Mr Whittington acknowledged that the patients themselves are key participants in the development of service. “Patients want high-quality, timely care that is close to them in their own community,” he said.
“However, if a patient has been monitored by the hospital for a long period of time, they become used to their care being delivered in hospital. If, all of a sudden, you tell them that they do not need to be seen in hospital, patients may not understand why and resist the change,” he explained, adding: “This then becomes an issue for everybody, but one that can be solved through good relationships between all clinicians and patients involved.”
One group that Mr Whittington hopes that he will never have to persuade is optometrists. Recent surveys of the profession, including one by the AOP, show that the majority of practitioners are keen for the challenge.
However, Mr Whittington has this message for the reluctant: “Optometrists have skills that, under a standard General Ophthalmic Services contract, are not being fully utilised. By becoming involved in the extended primary eye care services and later, primary care based management initiatives, they can make full use of the clinical skills they have.
“We also need to recognise that optometry as an industry is changing. We’ve got challenges such as automation on the horizon. Increasingly, we need newly qualified optometrists to be the GPs for eyes,” he added.
Mr Whittington hopes to see engagement among practitioners rise even further as the Breakthrough Strategy enters its second year.
“We need unity in primary care, across independents and multiples. We need a willingness to embrace higher qualifications, over and above things like the Wales Optometry Postgraduate Education Centre for minor eye conditions. That will allow us to do more,” he emphasised.

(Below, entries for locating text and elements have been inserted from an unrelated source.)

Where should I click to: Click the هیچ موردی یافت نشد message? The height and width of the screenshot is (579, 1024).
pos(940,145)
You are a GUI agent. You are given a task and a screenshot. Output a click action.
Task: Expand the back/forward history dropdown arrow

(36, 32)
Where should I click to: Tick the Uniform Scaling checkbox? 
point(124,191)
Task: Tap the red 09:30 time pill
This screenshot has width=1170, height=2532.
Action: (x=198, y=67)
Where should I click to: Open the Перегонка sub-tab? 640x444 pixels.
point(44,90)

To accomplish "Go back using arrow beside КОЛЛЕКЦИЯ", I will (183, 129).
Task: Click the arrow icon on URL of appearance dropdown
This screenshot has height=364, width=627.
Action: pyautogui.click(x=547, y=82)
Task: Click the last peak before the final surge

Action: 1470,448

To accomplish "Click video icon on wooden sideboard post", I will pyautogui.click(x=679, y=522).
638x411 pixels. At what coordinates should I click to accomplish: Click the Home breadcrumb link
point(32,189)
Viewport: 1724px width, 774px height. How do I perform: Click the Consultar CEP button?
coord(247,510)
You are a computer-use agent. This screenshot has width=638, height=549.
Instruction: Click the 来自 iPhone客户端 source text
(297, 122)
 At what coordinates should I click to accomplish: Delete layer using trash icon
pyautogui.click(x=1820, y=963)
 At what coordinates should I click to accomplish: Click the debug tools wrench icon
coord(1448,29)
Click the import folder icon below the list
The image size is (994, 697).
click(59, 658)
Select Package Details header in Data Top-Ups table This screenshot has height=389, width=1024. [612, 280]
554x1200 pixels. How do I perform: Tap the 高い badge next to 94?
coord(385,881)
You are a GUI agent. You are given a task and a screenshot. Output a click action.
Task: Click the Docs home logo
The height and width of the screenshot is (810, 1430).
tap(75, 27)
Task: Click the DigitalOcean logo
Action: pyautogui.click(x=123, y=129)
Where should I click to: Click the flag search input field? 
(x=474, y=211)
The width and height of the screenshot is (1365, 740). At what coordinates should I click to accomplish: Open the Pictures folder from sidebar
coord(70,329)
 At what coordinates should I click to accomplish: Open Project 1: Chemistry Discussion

“For services that are commissioned, we need practitioners to deliver these in a high quality way to make sure we can maintain the progress we’ve made,” Mr Whittington said, adding: “There might be 100 really good services; but if there’s one bad one, that will be the one that everyone will notice. That’s what we must avoid.”
"We all need to recognise that optometry as an industry is changing. We've got challenges such as automation on the horizon"
The eye in team
Within LOCSU, the major change during 2016 was the stepping down of managing director, Katrina Venerus, to her new part-time role of clinical director – and the consequent handover of the reins to Mr Whittington.
He explained: “What I bring to LOCSU’s senior team is a strong NHS commissioning and provider background. This dovetails well with Katrina’s clinical perspective. Obviously, her long-term experience with LOCSU is also invaluable.”
“We will continue to work very closely with each other as we have done already,” he highlighted.
Ms Venerus told OT that: “The clinical leadership of the organisation still sits with me, but the operational oversight and the commissioning strategy has transferred to Richard.”
“LOCSU is involved in a lot of national work with NHS England and others, including the Optical Confederation, and this remains a key part of what I do. I’ll still be a visible face of LOCSU,” she said.
Ms Venerus expressed her delight in being able to stay on with the organisation, while undertaking post-graduate study and getting involved with her local eye health network.
“LOCSU is on a definite journey and we have made some significant progress, but it’s only the start. There’s a lot of unfinished business and I’d like to see that through,” she emphasised.
With LOCSU’s seven commissioning lead roles now full, Mr Whittington emphasised that: “We are much more engaged with LOCs, primary eye care companies and commissioners than we ever have been, and we have the capacity to become much more engaged.”
He concluded: “I hope in time people will continue to see LOCSU as an outward-looking and supportive organisation. However, I also hope that people start to see its clear business focus as well as the outcomes of the work, both in terms of clinical development and the increased number and type of services being commissioned from primary care providers.”